Project

General

Profile

Actions

Bug #14159

open

ahci can deadlock with sata framework

Added by Jason King 12 days ago. Updated about 4 hours ago.

Status:
New
Priority:
Normal
Assignee:
Category:
driver - device drivers
Start date:
Due date:
% Done:

0%

Estimated time:
Difficulty:
Medium
Tags:
Gerrit CR:

Description

We had a system that would have the zfs deadman seemingly randomly fire on the systems boot zpool. Attempting to do a crash dump failed since I/O to the mirrored boot drives seemed to be hung. We were able to get kmdb loaded and capture the state of the system after this occurred. Unfortunately, the serial console was not configured, so there are only screenshots of the kmdb output (though I'm attempting to reproduce w/ the serial console configured so I can copy/paste the kmdb analysis and will update if possible).

Looking at threads in ahci (::stacks -m ahci), I saw three threads. One thread was servicing an ahci interrupt and had a call stack containing (I'm abbreviating this w/ the key bits since I'm having to copy it by hand):

mutex_vector_enter
sata`sata_scsi_init_pkt
scsi`scsi_init_pkt
...
scsi`scsi_hba_pkt_comp
sata`sata_txlt_rw_completion
ahci`flush_doneq
ahci`ahci_intr_ncq_events
ahci`ahci_intr_set_device_bits
ahci`ahci_port_intr
ahci`ahci_intr

The mutex in question is from this (in sata_scsi_init_pkt):

mutex_enter(&(SATA_CPORT_MUTEX(sata_hba_inst,
          sata_device.satadev_addr.cport)));

Examining who held the mutex, it was a thread with the following call stack (again abbreviated):

...
cv_wait
ahci`ahci_do_sync_start
ahci`ahci_tran_start
sata`sata_fetch_device_identify_data
sata`sata_txlt_inquiry
sata`sata_scsi_start
scsi`scsi_transport
sd`sd_start_cmds
sd`sd_restore_throttle
...
taskq_thread

The above mentioned mutex is acquired in sata_txlt_inquiry and is held for effectively the entire function. Note that the mutex associated with the blocked CV is not the cport_mutex. We are blocked due to the following code:

    while (spkt->satapkt_reason == SATA_PKT_BUSY)
              cv_wait(&ahci_portp->ahciport_cv,
                  &ahci_portp->ahciport_mutex);

So the command is waiting for completion with the same sata framework cport_mutex being held that the ISR is blocked on. Eventually, the ahci watchdog thread attempts to time out the request, it resets the port

mutex_vector_enter
sata`sata_hba_event_notify
ahci`ahci_restart_port_wait_till_ready
ahci`ahci_timeout_pkts
ahci`ahci_watchdog_handler

In this case the watchdog handler has reset the port, and is blocked on the sata framework on the same cport_mutex trying to notify the sata framework that the port has been reset, so it also cannot make progress and clean things up (i.e. complete the synchronous request as failed/timed out).

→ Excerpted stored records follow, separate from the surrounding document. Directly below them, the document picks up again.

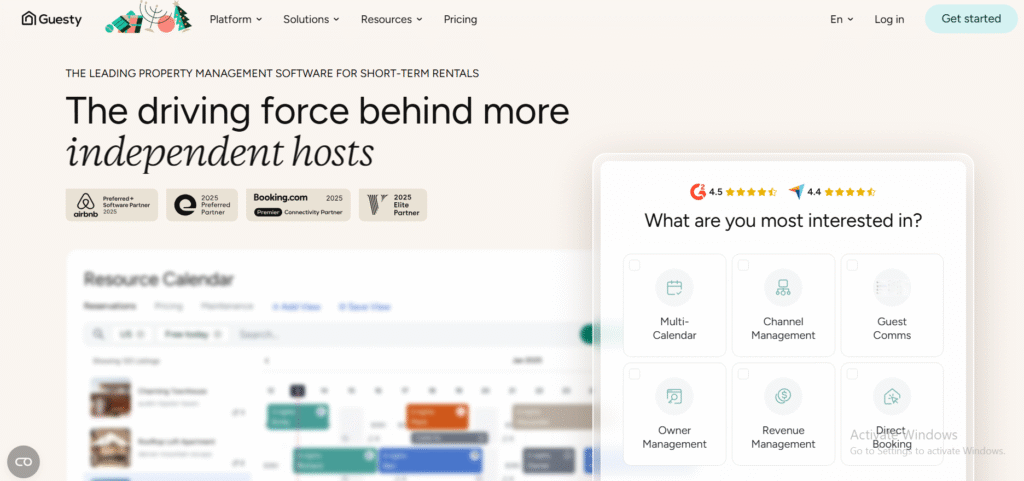Viewport: 1024px width, 481px height.
Task: Click the holiday illustration banner in header
Action: (148, 18)
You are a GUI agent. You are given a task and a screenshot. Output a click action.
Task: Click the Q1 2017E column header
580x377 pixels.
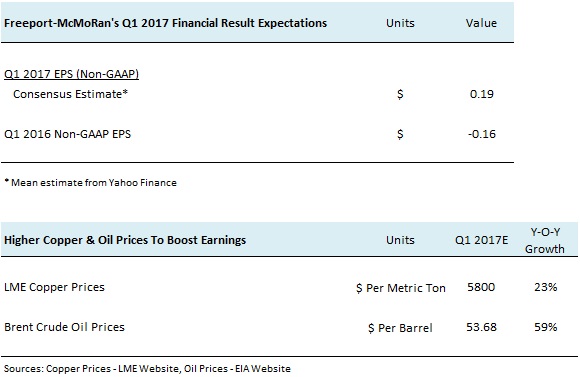[x=481, y=240]
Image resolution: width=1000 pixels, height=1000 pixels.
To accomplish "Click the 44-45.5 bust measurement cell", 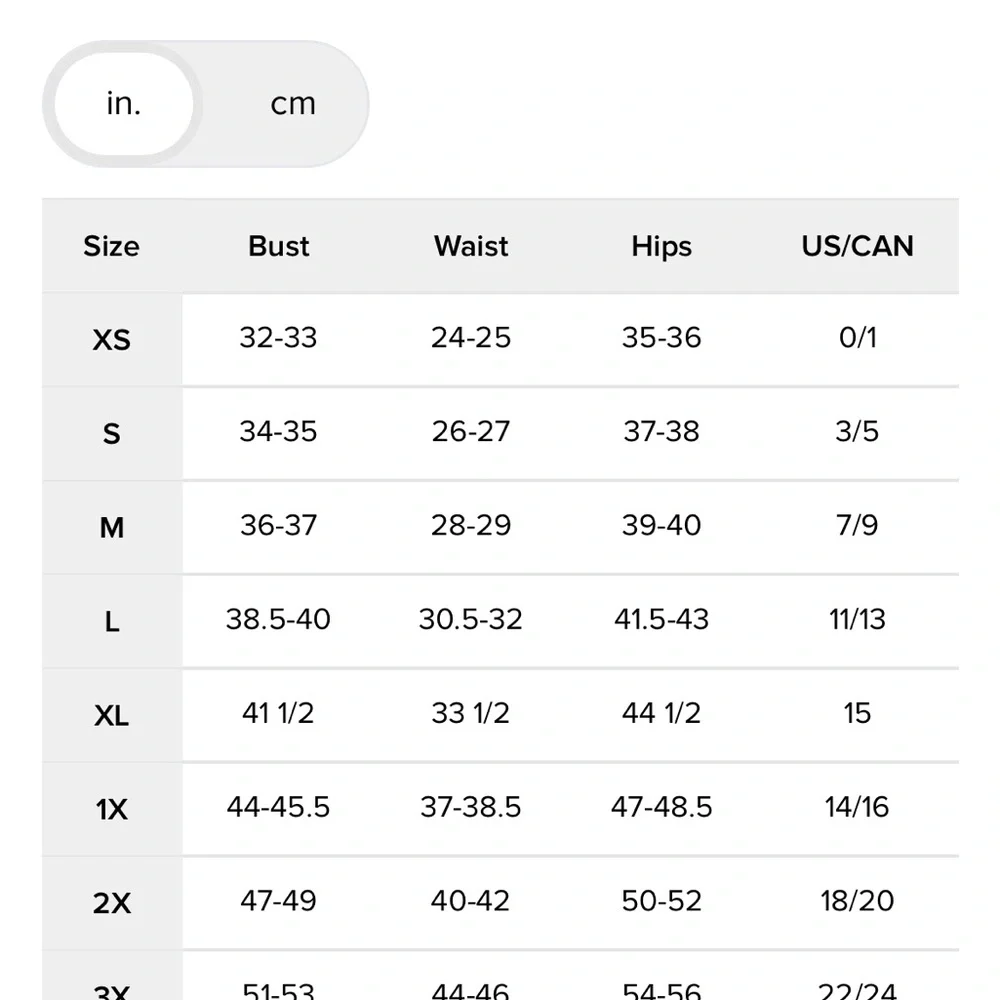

I believe the error is sata_txlt_inquiry holding cport_mutex while calling into the HBA (the sata_tran_start method i.e. ahci_tran_start). No other callers in the SATA framework do this -- either they just don't have the mutex held, or they explicitly drop it around the call into the HBA). We (unfortunately) don't have any sort of comments or docs to point at to definitely say it's wrong, but the evidence is highly suggestive that is the correct way to resolve the deadlock.


Files

sata.d (541 Bytes) sata.d D script to widen the deadlock window Jason King, 2021-10-25 11:27 PM
write-file.c (925 Bytes) write-file.c Simple program to continuously write 1MB of data, flush in a loop Jason King, 2021-10-25 11:27 PM
inquiry-ata.c (1.35 KB) inquiry-ata.c Program to issue ATA INFORMATION requests to device Jason King, 2021-10-25 11:27 PM
Actions #1

Updated by Marcel Telka 11 days ago

I think the problem might be missing mutex_exit/mutex_enter calls around this code in ahci_restart_port_wait_till_ready():

8763      sata_hba_event_notify(ahci_ctlp->ahcictl_dip, &sdevice,
8764          SATA_EVNT_DEVICE_RESET);

I tried to add those calls more than 8 years ago when I worked on #3839, but such a change was refused: https://illumos.topicbox.com/groups/developer/T0bbacadf3d9c767b

Actions #2

Updated by Jason King 11 days ago

  • Assignee set to Jason King

I'm in the process of testing/verifying a fix, but I think the immediate issue is that if something issues an INQUIRY for the ATA INFORMATION page to the device, the sata framework's cport_mutex is held across the call into the HBA. All the other callers of sata_fetch_device_identify_data (or more specifically anyone invoking the HBA's start (sata_hba_start) method invoke the start function without that lock being held -- either they explicitly drop the lock themselves, or their callers do so.

Actions #3

Updated by Jason King 11 days ago

That said, the existing sata event handling code leaves much to be desired and could use improvement.

Actions #4

Updated by Rich Lowe 11 days ago

I strongly recommend fixing this first, and then improving the code.

Actions #5

Updated by Jason King 10 days ago

  • Description updated (diff)
Actions #6

Updated by Jason King 10 days ago

The plan is to fix the deadlock as a part of this change. Any other bits will have their own ticket.

Actions #7

Updated by Garrett D'Amore 10 days ago

So Marcel, I'm the one who blocked the change, and let me be the first to say I was wrong to do so, although I understand why I did.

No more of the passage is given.